Jack Daniel’s Tennessee Fire
W roku 2017 destylarnia poszerzyła ofertę o dwa trunki: Jack Daniel’s Tennessee Fire i Tennessee Honey. Oba likiery pojawiły się w zimie. W sumie nie ma się co dziwić, bo to właśnie wtedy lubimy sięgać po takie rozgrzewające napitki.

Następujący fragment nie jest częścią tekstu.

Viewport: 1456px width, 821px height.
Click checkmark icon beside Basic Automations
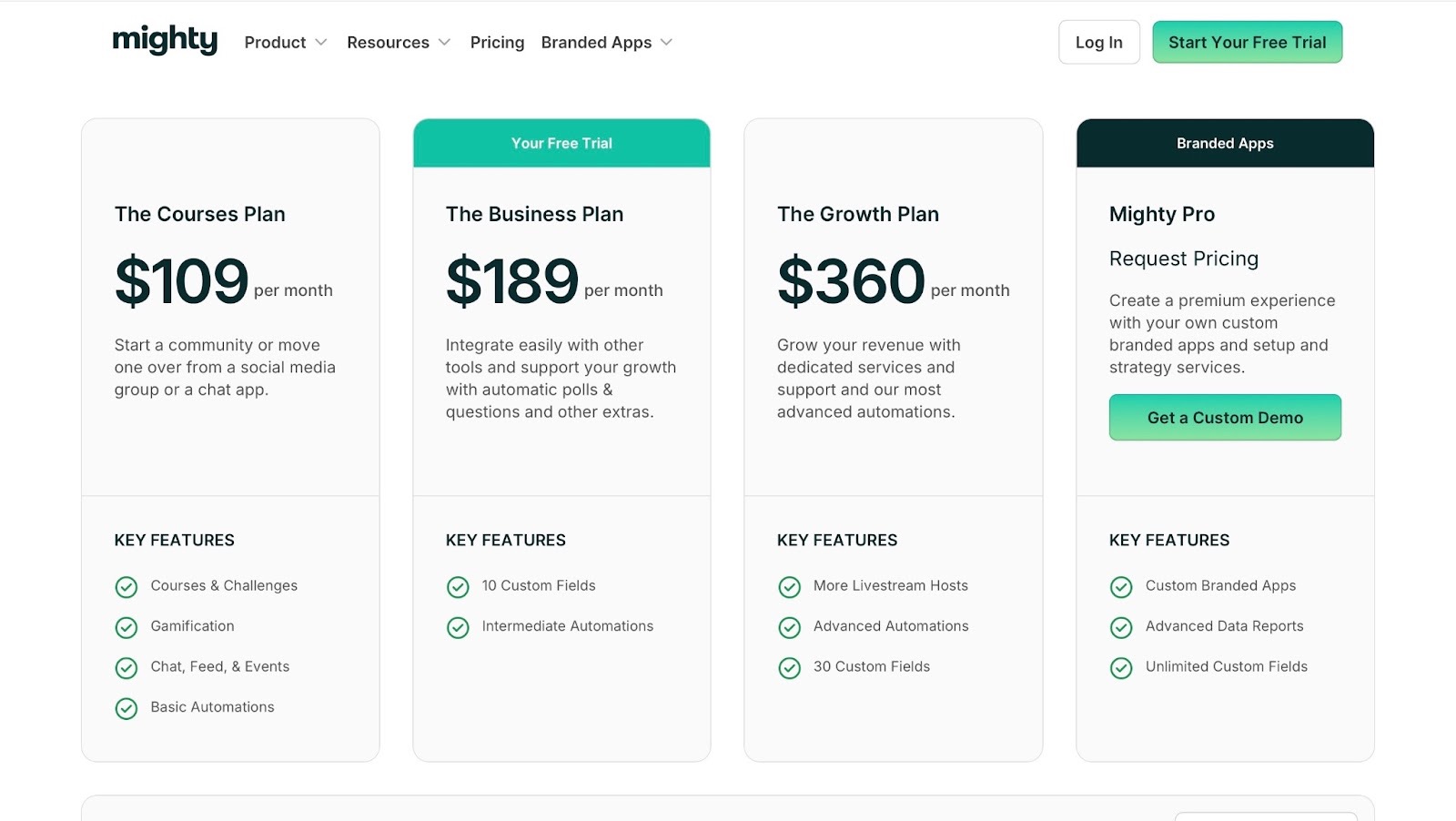(x=126, y=708)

Teraz zajmiemy się cynamonową odsłoną likieru. Nie jest to whiskey, ponieważ zawiera przyprawy oraz za niską objętość alkoholu, by nosić takie miano. Dlatego na butelce widnieje informacja: Jack Daniel’s original recipe Finely Crafted Cinnamon Liqueur from the makers of J.D. Tennessee Whiskey
Jack Daniel’s Tennessee Fire
Lukier cynamonowy na bazie Tennessee Whiskey
Objętość alkoholu: 35%
Kolor: bursztyn +1
Notka smakowa
Zapach: cynamon, trawa cytrynowa, pralinki kokosowe (Rafaello), mleczna czekolada, anyż, karmel, wanilia, krówki, trochę chemii – jakby jakiś ziołowy szampon do włosów sprzed epoki. 19/25
Smak: ostry, jakby papryczki chilli, syrop cukrowy, przypalone drewno, słodka, ciemna czekolada, piernik, gałka muszkatołowa – wyraźne grzańcowe klimaty. 20/25
Finisz: słodko-pikantny, dłuższy niż w Jack Daniel’s Old no. 7. 18/25
Balans: dość ciekawy, chociaż nieco sztuczny aromat, potem wyrazisty, choć mało alkoholowy smak. Finisz także na poziomie. Jako whiskey, taka sobie, ale jako likier, jest całkiem nieźle. 20/25
Ogólnie: 77/100
Inne opinie
Podsumowanie
Nie przepadam za likierami, ale sami przyznacie, że czasami człowiek ma ochotę na coś słodkiego. Właśnie na taką okoliczność powstał ten trunek. Można go pić w drinkach, na lodzie, czy nawet w temperaturze pokojowej – mnie się udało – spróbowałem i żyję. Nie, żebym miał teraz uzupełniać tym likierem barek, ale… obyło się bez katastrofy.
Więcej zdjęć tutaj
One thought on “Jack Daniel’s Tennessee Fire – recenzja likieru”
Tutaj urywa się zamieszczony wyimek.